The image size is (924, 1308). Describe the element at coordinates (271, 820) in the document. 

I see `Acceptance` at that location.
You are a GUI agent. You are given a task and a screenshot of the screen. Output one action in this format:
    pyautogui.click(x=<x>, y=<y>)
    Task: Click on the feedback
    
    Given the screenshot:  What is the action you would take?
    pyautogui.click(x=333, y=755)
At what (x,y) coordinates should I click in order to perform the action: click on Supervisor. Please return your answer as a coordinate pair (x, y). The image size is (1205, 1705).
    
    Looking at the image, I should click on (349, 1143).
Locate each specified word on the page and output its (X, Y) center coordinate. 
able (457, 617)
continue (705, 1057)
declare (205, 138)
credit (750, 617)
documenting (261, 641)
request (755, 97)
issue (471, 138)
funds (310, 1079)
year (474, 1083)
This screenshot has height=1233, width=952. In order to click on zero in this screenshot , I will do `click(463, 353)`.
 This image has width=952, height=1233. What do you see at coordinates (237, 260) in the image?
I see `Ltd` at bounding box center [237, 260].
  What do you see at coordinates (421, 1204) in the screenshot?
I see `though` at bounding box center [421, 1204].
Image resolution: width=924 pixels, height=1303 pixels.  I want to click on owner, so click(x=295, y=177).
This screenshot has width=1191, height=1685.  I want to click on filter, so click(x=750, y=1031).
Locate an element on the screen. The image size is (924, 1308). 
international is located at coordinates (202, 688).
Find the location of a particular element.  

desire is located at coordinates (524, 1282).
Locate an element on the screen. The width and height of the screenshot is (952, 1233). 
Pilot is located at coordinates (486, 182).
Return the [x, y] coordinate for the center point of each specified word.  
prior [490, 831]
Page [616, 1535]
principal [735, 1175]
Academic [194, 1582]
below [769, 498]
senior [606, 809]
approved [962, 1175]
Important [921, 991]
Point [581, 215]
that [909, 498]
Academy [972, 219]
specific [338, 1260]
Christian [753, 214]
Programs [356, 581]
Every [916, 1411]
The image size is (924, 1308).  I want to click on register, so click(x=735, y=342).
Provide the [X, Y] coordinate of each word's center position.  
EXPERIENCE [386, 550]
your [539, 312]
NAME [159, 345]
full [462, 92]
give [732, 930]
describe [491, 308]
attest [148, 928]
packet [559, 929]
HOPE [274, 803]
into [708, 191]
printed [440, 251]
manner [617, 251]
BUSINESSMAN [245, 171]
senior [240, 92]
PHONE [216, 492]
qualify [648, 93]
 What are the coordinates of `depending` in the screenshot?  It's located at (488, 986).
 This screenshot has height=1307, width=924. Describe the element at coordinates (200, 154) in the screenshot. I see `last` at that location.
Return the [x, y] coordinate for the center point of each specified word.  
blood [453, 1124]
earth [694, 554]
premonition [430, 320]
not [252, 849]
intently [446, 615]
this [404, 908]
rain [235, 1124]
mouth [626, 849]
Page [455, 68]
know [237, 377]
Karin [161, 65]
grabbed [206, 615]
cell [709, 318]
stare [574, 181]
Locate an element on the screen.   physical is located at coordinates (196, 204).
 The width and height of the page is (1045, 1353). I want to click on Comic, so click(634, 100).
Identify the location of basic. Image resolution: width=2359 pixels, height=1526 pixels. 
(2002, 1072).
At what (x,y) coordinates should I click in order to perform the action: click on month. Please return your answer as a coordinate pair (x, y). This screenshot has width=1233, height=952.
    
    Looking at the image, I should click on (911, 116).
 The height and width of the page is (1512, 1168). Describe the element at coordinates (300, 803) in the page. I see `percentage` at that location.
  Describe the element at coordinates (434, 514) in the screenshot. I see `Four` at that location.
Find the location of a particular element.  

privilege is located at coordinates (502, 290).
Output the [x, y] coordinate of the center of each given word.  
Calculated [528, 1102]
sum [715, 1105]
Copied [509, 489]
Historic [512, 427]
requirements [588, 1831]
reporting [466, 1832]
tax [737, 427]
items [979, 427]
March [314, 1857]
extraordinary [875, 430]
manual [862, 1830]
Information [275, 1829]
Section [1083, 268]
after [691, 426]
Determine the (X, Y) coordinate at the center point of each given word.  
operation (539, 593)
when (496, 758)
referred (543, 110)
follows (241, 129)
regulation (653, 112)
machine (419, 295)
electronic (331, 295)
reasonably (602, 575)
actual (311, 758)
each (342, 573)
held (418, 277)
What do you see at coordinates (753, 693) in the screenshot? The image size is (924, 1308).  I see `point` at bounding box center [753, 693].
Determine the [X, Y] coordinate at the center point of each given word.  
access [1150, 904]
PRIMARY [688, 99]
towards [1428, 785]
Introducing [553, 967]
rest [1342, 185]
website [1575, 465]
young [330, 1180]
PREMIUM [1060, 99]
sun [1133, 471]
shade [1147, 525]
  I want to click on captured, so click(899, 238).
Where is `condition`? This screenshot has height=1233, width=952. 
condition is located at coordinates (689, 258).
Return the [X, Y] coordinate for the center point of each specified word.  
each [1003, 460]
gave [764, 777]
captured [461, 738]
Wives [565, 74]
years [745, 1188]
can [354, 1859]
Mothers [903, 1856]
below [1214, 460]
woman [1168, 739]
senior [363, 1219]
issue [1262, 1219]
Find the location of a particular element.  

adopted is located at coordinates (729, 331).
★ ★ ★ ★ ★
Format the lines above as a Markdown table with columns headed "No." and "Line," numbering each line and leaving out the blank ones.

=== Solution for this task ===
| No. | Line |
|---|---|
| 1 | The image size is (924, 1308). Describe the element at coordinates (271, 820) in the document.  |
| 2 | I see `Acceptance` at that location. |
| 3 | You are a GUI agent. You are given a task and a screenshot of the screen. Output one action in this format: |
| 4 |     pyautogui.click(x=<x>, y=<y>) |
| 5 |     Task: Click on the feedback |
| 6 |     Given the screenshot:  What is the action you would take? |
| 7 |     pyautogui.click(x=333, y=755) |
| 8 | At what (x,y) coordinates should I click in order to perform the action: click on Supervisor. Please return your answer as a coordinate pair (x, y). The image size is (1205, 1705). |
| 9 |     Looking at the image, I should click on (349, 1143). |
| 10 | Locate each specified word on the page and output its (X, Y) center coordinate.  |
| 11 | able (457, 617) |
| 12 | continue (705, 1057) |
| 13 | declare (205, 138) |
| 14 | credit (750, 617) |
| 15 | documenting (261, 641) |
| 16 | request (755, 97) |
| 17 | issue (471, 138) |
| 18 | funds (310, 1079) |
| 19 | year (474, 1083) |
| 20 | This screenshot has height=1233, width=952. In order to click on zero in this screenshot , I will do `click(463, 353)`. |
| 21 |  This image has width=952, height=1233. What do you see at coordinates (237, 260) in the image? |
| 22 | I see `Ltd` at bounding box center [237, 260]. |
| 23 |   What do you see at coordinates (421, 1204) in the screenshot? |
| 24 | I see `though` at bounding box center [421, 1204]. |
| 25 | Image resolution: width=924 pixels, height=1303 pixels.  I want to click on owner, so click(x=295, y=177). |
| 26 | This screenshot has width=1191, height=1685.  I want to click on filter, so click(x=750, y=1031). |
| 27 | Locate an element on the screen. The image size is (924, 1308).  |
| 28 | international is located at coordinates (202, 688). |
| 29 | Find the location of a particular element.   |
| 30 | desire is located at coordinates (524, 1282). |
| 31 | Locate an element on the screen. The width and height of the screenshot is (952, 1233).  |
| 32 | Pilot is located at coordinates (486, 182). |
| 33 | Return the [x, y] coordinate for the center point of each specified word.   |
| 34 | prior [490, 831] |
| 35 | Page [616, 1535] |
| 36 | principal [735, 1175] |
| 37 | Academic [194, 1582] |
| 38 | below [769, 498] |
| 39 | senior [606, 809] |
| 40 | approved [962, 1175] |
| 41 | Important [921, 991] |
| 42 | Point [581, 215] |
| 43 | that [909, 498] |
| 44 | Academy [972, 219] |
| 45 | specific [338, 1260] |
| 46 | Christian [753, 214] |
| 47 | Programs [356, 581] |
| 48 | Every [916, 1411] |
| 49 | The image size is (924, 1308).  I want to click on register, so click(x=735, y=342). |
| 50 | Provide the [X, Y] coordinate of each word's center position.   |
| 51 | EXPERIENCE [386, 550] |
| 52 | your [539, 312] |
| 53 | NAME [159, 345] |
| 54 | full [462, 92] |
| 55 | give [732, 930] |
| 56 | describe [491, 308] |
| 57 | attest [148, 928] |
| 58 | packet [559, 929] |
| 59 | HOPE [274, 803] |
| 60 | into [708, 191] |
| 61 | printed [440, 251] |
| 62 | manner [617, 251] |
| 63 | BUSINESSMAN [245, 171] |
| 64 | senior [240, 92] |
| 65 | PHONE [216, 492] |
| 66 | qualify [648, 93] |
| 67 |  What are the coordinates of `depending` in the screenshot?  It's located at (488, 986). |
| 68 |  This screenshot has height=1307, width=924. Describe the element at coordinates (200, 154) in the screenshot. I see `last` at that location. |
| 69 | Return the [x, y] coordinate for the center point of each specified word.   |
| 70 | blood [453, 1124] |
| 71 | earth [694, 554] |
| 72 | premonition [430, 320] |
| 73 | not [252, 849] |
| 74 | intently [446, 615] |
| 75 | this [404, 908] |
| 76 | rain [235, 1124] |
| 77 | mouth [626, 849] |
| 78 | Page [455, 68] |
| 79 | know [237, 377] |
| 80 | Karin [161, 65] |
| 81 | grabbed [206, 615] |
| 82 | cell [709, 318] |
| 83 | stare [574, 181] |
| 84 | Locate an element on the screen.   physical is located at coordinates (196, 204). |
| 85 |  The width and height of the page is (1045, 1353). I want to click on Comic, so click(634, 100). |
| 86 | Identify the location of basic. Image resolution: width=2359 pixels, height=1526 pixels.  |
| 87 | (2002, 1072). |
| 88 | At what (x,y) coordinates should I click in order to perform the action: click on month. Please return your answer as a coordinate pair (x, y). This screenshot has width=1233, height=952. |
| 89 |     Looking at the image, I should click on (911, 116). |
| 90 |  The height and width of the page is (1512, 1168). Describe the element at coordinates (300, 803) in the page. I see `percentage` at that location. |
| 91 |   Describe the element at coordinates (434, 514) in the screenshot. I see `Four` at that location. |
| 92 | Find the location of a particular element.   |
| 93 | privilege is located at coordinates (502, 290). |
| 94 | Output the [x, y] coordinate of the center of each given word.   |
| 95 | Calculated [528, 1102] |
| 96 | sum [715, 1105] |
| 97 | Copied [509, 489] |
| 98 | Historic [512, 427] |
| 99 | requirements [588, 1831] |
| 100 | reporting [466, 1832] |
| 101 | tax [737, 427] |
| 102 | items [979, 427] |
| 103 | March [314, 1857] |
| 104 | extraordinary [875, 430] |
| 105 | manual [862, 1830] |
| 106 | Information [275, 1829] |
| 107 | Section [1083, 268] |
| 108 | after [691, 426] |
| 109 | Determine the (X, Y) coordinate at the center point of each given word.   |
| 110 | operation (539, 593) |
| 111 | when (496, 758) |
| 112 | referred (543, 110) |
| 113 | follows (241, 129) |
| 114 | regulation (653, 112) |
| 115 | machine (419, 295) |
| 116 | electronic (331, 295) |
| 117 | reasonably (602, 575) |
| 118 | actual (311, 758) |
| 119 | each (342, 573) |
| 120 | held (418, 277) |
| 121 | What do you see at coordinates (753, 693) in the screenshot? The image size is (924, 1308).  I see `point` at bounding box center [753, 693]. |
| 122 | Determine the [X, Y] coordinate at the center point of each given word.   |
| 123 | access [1150, 904] |
| 124 | PRIMARY [688, 99] |
| 125 | towards [1428, 785] |
| 126 | Introducing [553, 967] |
| 127 | rest [1342, 185] |
| 128 | website [1575, 465] |
| 129 | young [330, 1180] |
| 130 | PREMIUM [1060, 99] |
| 131 | sun [1133, 471] |
| 132 | shade [1147, 525] |
| 133 |   I want to click on captured, so click(899, 238). |
| 134 | Where is `condition`? This screenshot has height=1233, width=952.  |
| 135 | condition is located at coordinates (689, 258). |
| 136 | Return the [X, Y] coordinate for the center point of each specified word.   |
| 137 | each [1003, 460] |
| 138 | gave [764, 777] |
| 139 | captured [461, 738] |
| 140 | Wives [565, 74] |
| 141 | years [745, 1188] |
| 142 | can [354, 1859] |
| 143 | Mothers [903, 1856] |
| 144 | below [1214, 460] |
| 145 | woman [1168, 739] |
| 146 | senior [363, 1219] |
| 147 | issue [1262, 1219] |
| 148 | Find the location of a particular element.   |
| 149 | adopted is located at coordinates (729, 331). |